▶ _やること_
- a) 『星への旅』の紹介文のうち、「私もこうした吉村氏の作品に触れてファンになった経緯があります。」から「や野心を感じさせる内容です。」までをそのまま書き写してください。
- b) 『星への旅』の紹介文によると、表題作「星への旅」が受賞した賞は何か。
- c) 『星への旅』の紹介文を、最後の文の後から書き継いで。

星への旅
吉村昭氏の初期作品を集めた1冊であり、以下の作品が収録されています。
- 鉄橋
- 少女架刑
- 透明標本
- 石の微笑
- 星への旅
- 白い道
表題にもなっている「星への旅」は吉村氏にとって始めて受賞した(太宰治賞)記念すべき作品です。
のちに歴史小説作家として広く知られることになる著者の作品ですが、その特徴は過度な演出や表現を抑え、まるでその場面が動画や音声で記録されていたかのような錯覚を起こすほど綿密な描写にあります。
私もこうした吉村氏の作品に触れてファンになった経緯があります。
一方で本書に収められているのは歴史小説を手掛ける以前の作品ということもあり、かなり文学的な演出が意識されています。
つまり中期・後期以降の作品とはかなり雰囲気やアプローチが異なっており、良い意味で作家としての若さや野心を感じさせる内容です。

▶ _提供データ_
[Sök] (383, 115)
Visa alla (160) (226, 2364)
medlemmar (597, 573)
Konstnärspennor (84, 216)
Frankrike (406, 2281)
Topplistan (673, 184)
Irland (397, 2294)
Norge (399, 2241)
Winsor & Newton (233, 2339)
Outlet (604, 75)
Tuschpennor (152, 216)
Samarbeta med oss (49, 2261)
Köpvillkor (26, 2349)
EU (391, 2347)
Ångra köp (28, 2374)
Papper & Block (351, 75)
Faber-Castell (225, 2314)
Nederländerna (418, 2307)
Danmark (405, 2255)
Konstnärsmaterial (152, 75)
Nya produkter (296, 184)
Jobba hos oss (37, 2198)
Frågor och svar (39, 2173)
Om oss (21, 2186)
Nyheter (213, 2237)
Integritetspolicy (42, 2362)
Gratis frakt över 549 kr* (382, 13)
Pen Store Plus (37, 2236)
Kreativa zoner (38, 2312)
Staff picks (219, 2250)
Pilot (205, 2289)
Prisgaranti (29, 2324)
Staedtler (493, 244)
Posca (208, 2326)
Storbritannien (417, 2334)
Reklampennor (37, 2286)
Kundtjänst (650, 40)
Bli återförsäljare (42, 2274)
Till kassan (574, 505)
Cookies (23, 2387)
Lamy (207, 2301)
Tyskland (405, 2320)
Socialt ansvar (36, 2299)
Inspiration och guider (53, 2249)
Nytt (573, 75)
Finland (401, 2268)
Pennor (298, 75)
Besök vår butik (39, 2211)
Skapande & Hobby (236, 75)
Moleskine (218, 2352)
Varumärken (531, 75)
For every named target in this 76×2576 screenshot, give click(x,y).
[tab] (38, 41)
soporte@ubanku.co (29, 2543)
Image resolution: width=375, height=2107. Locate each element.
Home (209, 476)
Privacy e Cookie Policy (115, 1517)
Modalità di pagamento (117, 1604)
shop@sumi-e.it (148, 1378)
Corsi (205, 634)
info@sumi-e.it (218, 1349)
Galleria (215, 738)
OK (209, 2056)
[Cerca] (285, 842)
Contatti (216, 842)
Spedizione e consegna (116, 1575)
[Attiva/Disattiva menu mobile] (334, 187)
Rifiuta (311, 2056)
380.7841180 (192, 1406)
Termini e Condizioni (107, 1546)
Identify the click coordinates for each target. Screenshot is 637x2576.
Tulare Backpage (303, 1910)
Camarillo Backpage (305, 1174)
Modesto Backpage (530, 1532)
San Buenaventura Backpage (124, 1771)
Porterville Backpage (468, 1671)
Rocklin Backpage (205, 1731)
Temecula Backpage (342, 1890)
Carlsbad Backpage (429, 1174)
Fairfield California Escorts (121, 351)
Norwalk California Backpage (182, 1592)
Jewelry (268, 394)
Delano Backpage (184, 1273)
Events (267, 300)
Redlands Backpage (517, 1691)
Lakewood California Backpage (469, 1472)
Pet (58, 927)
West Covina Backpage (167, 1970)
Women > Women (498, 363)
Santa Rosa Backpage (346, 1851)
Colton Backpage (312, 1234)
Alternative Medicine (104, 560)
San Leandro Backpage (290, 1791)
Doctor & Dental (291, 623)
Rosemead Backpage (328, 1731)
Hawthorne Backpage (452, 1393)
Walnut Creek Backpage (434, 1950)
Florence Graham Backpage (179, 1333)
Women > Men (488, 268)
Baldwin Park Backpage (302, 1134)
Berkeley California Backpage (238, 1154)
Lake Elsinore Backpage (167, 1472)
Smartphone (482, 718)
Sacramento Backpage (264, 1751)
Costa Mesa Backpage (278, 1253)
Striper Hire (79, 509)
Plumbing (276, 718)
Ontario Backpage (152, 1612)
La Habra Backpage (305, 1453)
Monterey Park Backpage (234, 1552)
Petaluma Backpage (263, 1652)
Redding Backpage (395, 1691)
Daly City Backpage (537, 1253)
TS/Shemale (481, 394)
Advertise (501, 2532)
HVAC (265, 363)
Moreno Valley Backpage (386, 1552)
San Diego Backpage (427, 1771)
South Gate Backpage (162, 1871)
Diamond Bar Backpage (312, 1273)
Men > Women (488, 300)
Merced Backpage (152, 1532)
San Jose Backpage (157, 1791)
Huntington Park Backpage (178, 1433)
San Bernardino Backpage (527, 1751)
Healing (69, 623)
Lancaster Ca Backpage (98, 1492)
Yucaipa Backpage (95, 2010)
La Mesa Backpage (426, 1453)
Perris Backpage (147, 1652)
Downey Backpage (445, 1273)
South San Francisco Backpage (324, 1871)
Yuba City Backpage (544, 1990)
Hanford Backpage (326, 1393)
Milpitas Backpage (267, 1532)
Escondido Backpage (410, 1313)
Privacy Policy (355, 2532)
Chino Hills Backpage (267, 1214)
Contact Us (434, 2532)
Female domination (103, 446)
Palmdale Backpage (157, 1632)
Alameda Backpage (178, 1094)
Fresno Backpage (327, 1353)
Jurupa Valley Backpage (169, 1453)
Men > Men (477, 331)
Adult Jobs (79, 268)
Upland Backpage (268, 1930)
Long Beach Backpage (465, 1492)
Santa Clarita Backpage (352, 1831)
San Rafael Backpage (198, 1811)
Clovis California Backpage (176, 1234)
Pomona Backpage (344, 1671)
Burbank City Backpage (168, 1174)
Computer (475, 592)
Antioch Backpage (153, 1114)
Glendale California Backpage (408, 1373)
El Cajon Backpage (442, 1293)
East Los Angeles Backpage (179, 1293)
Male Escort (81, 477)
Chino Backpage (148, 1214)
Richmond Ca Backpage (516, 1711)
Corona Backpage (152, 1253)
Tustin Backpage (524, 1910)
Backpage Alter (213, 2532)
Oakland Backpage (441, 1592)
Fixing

▶ _回答一覧_
- a)
私もこうした吉村氏の作品に触れてファンになった経緯があります。
一方で本書に収められているのは歴史小説を手掛ける以前の作品ということもあり、かなり文学的な演出が意識されています。
つまり中期・後期以降の作品とはかなり雰囲気やアプローチが異なっており、良い意味で作家としての若さや野心を感じさせる内容です。

- b) 太宰治賞

- c)
本書の作品はいずれも「死」をテーマにしたものであり、後年の作品にもたびたび登場するテーマではあるものの、本書の作品はいずれも「死」を直接的、かつ真正面から描いているイメージがあります。
個人的に気になった作品を幾つか紹介してみたいと思います。
「少女架刑」は16歳という若さで亡くなった少女の意識が主人公であり、いわば幽体離脱のような形で両親によって自分の身体が病院へ献体され、そこで少しずつ切り刻まれてゆく過程を観察してゆくという、かなり冒険的な試みが取り入れられている作品です。
一方で「透明献体」は、人の死体から肉や脂肪、内蔵を除いて骨だけを取り出し、標本を作り病院や研究機関へ提供する老技師を主人公とした物語であり、先ほどの「少女架刑」とは対を成す作品であるといえます。
「星への旅」は、何不自由なく暮らしている若者たちが将来の目的、言い換えれば生きてゆく意味を見いだせずに「死んじゃおうか」というノリで集団自殺の旅へ出かける物語です。
いわゆる若者たちの衝動的な行動や暴走を描いた作品はほかの同世代の作家にもよく見られる傾向であり、のちに唯一無二の作風を確立してゆく著者が、駆け出しの頃とはいえ時代の流れを意識した野心的な作品を発表していたのが意外でした。
「白い道」は本書の中では唯一の私小説といえる作品であり、著者が戦中に体験した出来事を元にしています。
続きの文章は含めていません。